● PASSAGE FOURNI:
▼

Et pourtant, il y a quelque chose qui me dérange. Si on regarde le déroulement des attaques comme je l'ai résumé plus haut, on voit que, les Russes sont de nouveau à l'offensive dès juillet 2023 sur au moins 5 axes: Kupyansk, ouest de Stepove, Kremina, Avdiivka, Marinka, alors que les Ukrainiens n'attaquent plus que sur 3 axes, et seulement 2 à partir d'aout 2023. Autrement dit: à part au mois de juin 2023, les Russes attaquent toujours plus qu'ils ne défendent. C'est d'ailleurs aussi le seul mois où les pertes matérielles confirmées (par Oryx) des Ukrainiens dépassent celles des Russes: tout le reste du temps, les Russes perdent plus de matériel que les Ukrainiens.

Il y a bien eu des attaques ukrainiennes, et une progression par endroits de mai 2023 à septembre-octobre 2023, mais cette progression a été très limitée, et ne cherchait peut-être même pas à percer les lignes russes. La phase d'assaut mécanisés a été si courte et si localisée, que les commentateurs occidentaux n'étaient même pas sûrs que la fameuse contre-offensive ukrainienne avait bien commencé quand ça s'est produit. De manière générale, ces attaques ukrainiennes ont été généralement très petites, et très différentes de ce qu'on envisageait comme étant la fameuse contre-offensive ukrainienne tant attendue. On verra que c'est d'ailleurs un des reproches que lui font les analystes occidentaux: ne pas avoir suivi le plan établi par les Américains, avec une grosse offensive à un seul endroit.

▲

● CONSIGNES:
**1)** D'après le passage sur la contre-offensive ukrainienne, pendant quel mois les pertes matérielles confirmées des Ukrainiens dépassent-elles celles des Russes ?
**2)** Recopiez le passage sur la contre-offensive ukrainienne depuis « Il y a bien » jusqu'à « un seul endroit. » inclus.

● EXTRAIT DES DONNÉES:
▼

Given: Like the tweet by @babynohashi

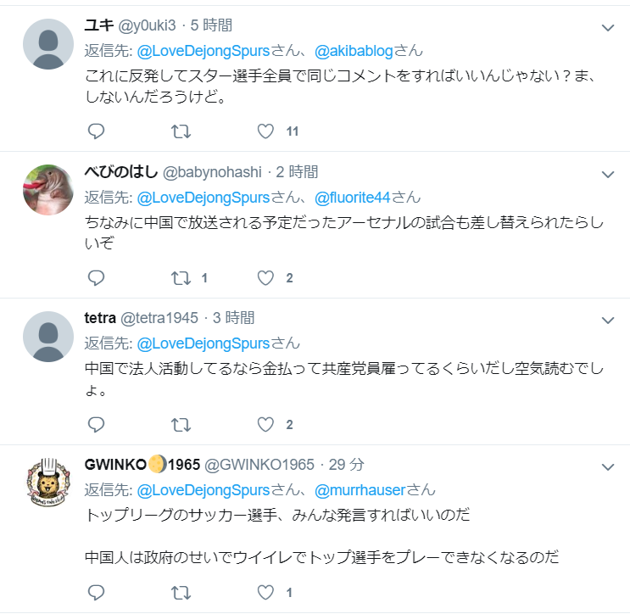Looking at the screenshot, I should click(265, 278).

▲

● RÉPONSES:
**1)** En juin 2023.

**2)**
Il y a bien eu des attaques ukrainiennes, et une progression par endroits de mai 2023 à septembre-octobre 2023, mais cette progression a été très limitée, et ne cherchait peut-être même pas à percer les lignes russes. La phase d'assaut mécanisés a été si courte et si localisée, que les commentateurs occidentaux n'étaient même pas sûrs que la fameuse contre-offensive ukrainienne avait bien commencé quand ça s'est produit. De manière générale, ces attaques ukrainiennes ont été généralement très petites, et très différentes de ce qu'on envisageait comme étant la fameuse contre-offensive ukrainienne tant attendue. On verra que c'est d'ailleurs un des reproches que lui font les analystes occidentaux: ne pas avoir suivi le plan établi par les Américains, avec une grosse offensive à un seul endroit.